Part D plans come as “stand-alone” when a person is on “Original Medicare”. These folks use their Medicare card when they go to the doctor.  But Part D also comes as part of most Medicare Advantage plans.  The Part D in a Medicare Advantage plan works the same as the stand-alone plan. They all have co-pays and they all have the donut hole.

Some Advantage plans offer some very good benefits in their Part D. One company covers the full cost of insulin for people enrolled in their Diabetes plan.  Another Advantage plan has a $10 co-pay for insulin, and this plan even covers insulin pens for a $10 co-pay.  Sorry, I can’t name names, or I’d be seen as promoting these plans.

Another Advantage plan has always had a really good deal for their enrollees who use their mail order.  Brand drugs could be ordered by mail and a person would get three months for the price of two. So instead of paying $135 for a 90-day supply, people would pay just $90. But in 2013, people in this Medicare Advantage plan are going to be surprised (maybe shocked) to learn they no longer get this big price break.
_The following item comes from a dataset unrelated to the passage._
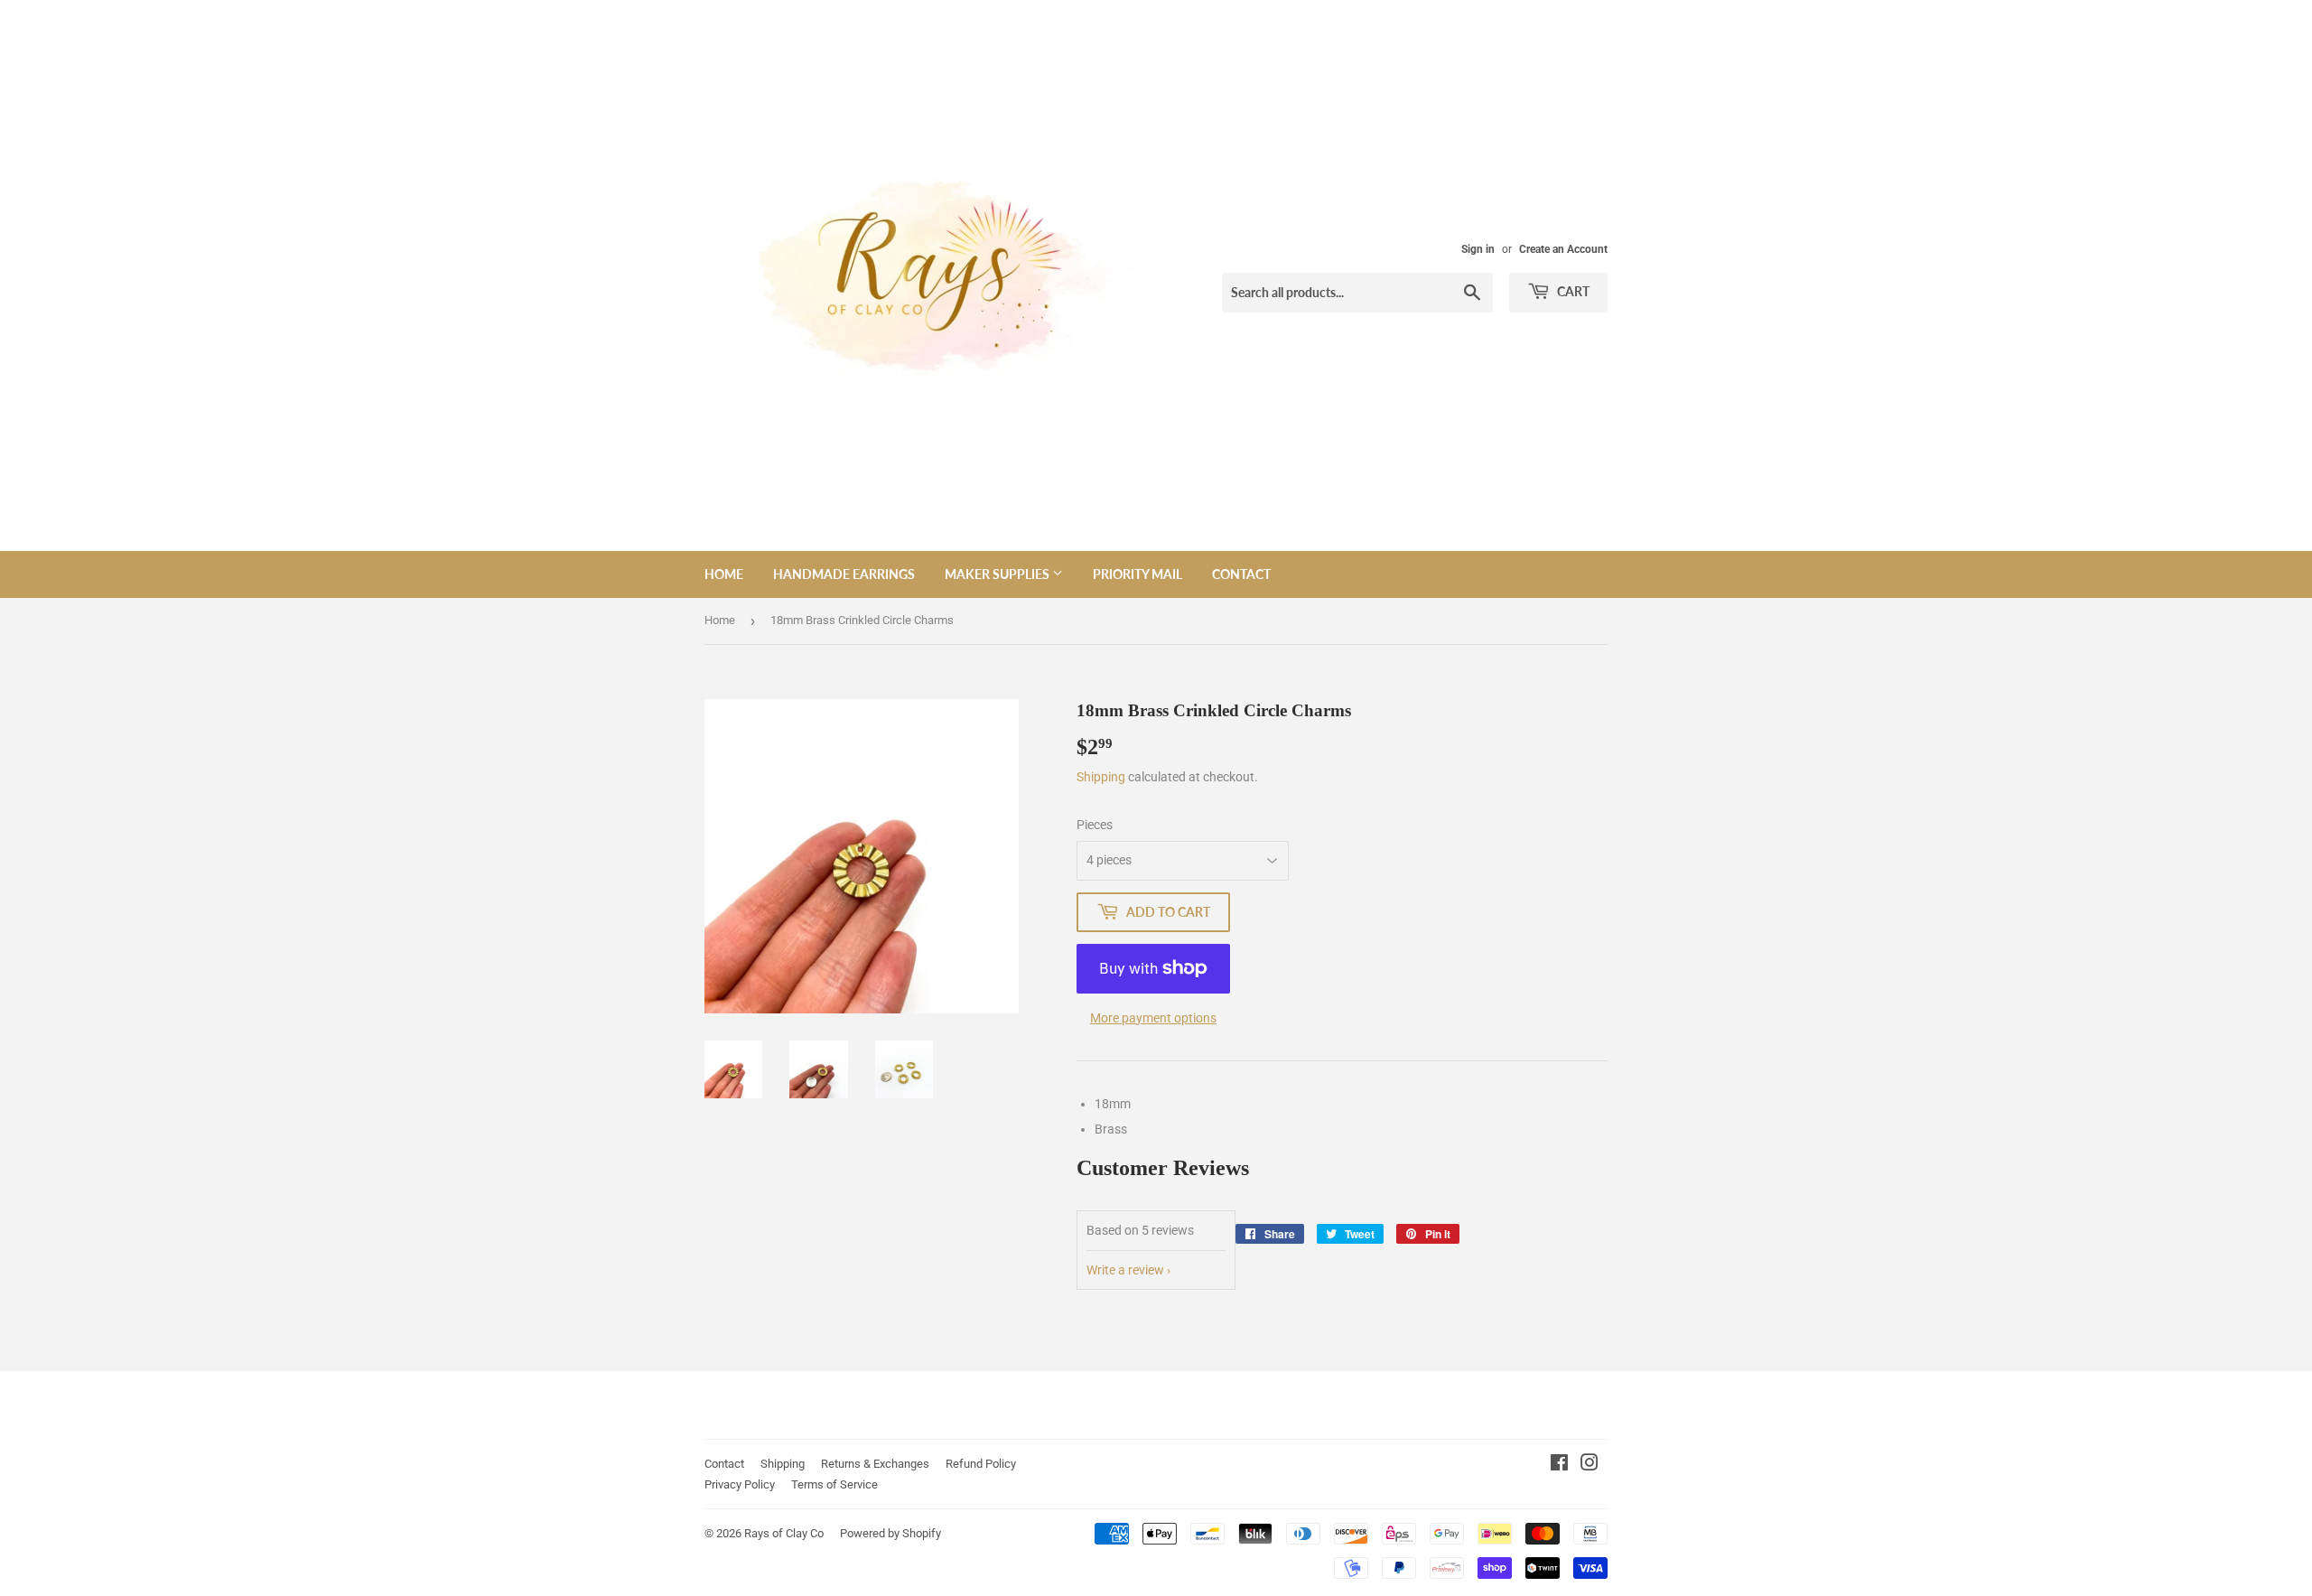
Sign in (1478, 249)
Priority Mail (1137, 574)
I wonder how many people have found this bit of information in their annual notice of change. Advantage plans and stand-alone Part D plans are required to inform people of changes to their plans for the next year – but very few people read the details of the ANOC.  In January or February, when they get the bigger bill for their meds, it will be too late to change their Advantage plan.

I really get peeved by Part D because of the things I’ve written about here. It just seems so wasteful that 1,700+ plans are spending money on marketing and materials, and figuring out how to make a profit.  Sure, seniors have lots of plans to choose from.  But do they really want so many choices? And can they deal with the changes that happen every year? And are they saving money because of all the choices?

The Health Affairs study says the answer to my last question is “no”. Seniors are not benefiting from having so many choices. And I’m pretty sure Medicare is not saving money. It really seems like a dumb way to offer prescription coverage to people on Medicare. Of course, the insurance companies (and Paul Ryan) think it is a brilliant way to run a very expensive Medicare program that is vital to so many seniors and people with disabilities.